• [ABOUT THIS EXERCISE]:
Scan the entries for "computer". Every line that holds it is to be copied.

**** EXTRACTED ENTRIES ****

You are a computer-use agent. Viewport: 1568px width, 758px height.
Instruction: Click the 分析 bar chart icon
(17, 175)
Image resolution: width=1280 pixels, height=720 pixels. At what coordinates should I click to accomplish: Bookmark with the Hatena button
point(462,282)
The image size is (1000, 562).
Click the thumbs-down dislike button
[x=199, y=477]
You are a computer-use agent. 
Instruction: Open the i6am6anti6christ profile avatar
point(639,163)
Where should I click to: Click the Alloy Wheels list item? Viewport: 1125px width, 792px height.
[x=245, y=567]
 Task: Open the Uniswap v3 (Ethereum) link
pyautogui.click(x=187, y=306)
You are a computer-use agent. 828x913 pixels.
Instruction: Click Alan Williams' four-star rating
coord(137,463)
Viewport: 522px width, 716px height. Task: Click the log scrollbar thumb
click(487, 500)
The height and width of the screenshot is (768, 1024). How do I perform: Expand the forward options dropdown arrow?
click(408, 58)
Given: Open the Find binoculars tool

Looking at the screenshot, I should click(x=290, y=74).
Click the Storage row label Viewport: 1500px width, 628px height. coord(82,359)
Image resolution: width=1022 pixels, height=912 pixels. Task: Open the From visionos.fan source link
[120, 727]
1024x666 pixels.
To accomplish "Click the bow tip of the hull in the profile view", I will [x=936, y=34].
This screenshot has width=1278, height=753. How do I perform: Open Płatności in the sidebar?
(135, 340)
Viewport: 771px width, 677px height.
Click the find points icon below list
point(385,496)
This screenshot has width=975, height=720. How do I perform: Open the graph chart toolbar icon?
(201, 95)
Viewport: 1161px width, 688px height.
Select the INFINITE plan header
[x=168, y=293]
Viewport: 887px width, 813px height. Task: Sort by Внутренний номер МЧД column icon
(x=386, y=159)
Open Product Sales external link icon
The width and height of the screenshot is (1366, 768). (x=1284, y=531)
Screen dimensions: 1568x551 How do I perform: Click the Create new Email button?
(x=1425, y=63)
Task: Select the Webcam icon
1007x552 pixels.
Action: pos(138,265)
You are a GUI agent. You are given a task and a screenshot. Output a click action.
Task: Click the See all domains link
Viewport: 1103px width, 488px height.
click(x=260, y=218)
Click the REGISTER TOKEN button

****

• [FINISHED EXERCISE]:
You are a computer-use agent. Viewport: 1568px width, 758px height.
You are a computer-use agent. 
You are a computer-use agent. 828x913 pixels.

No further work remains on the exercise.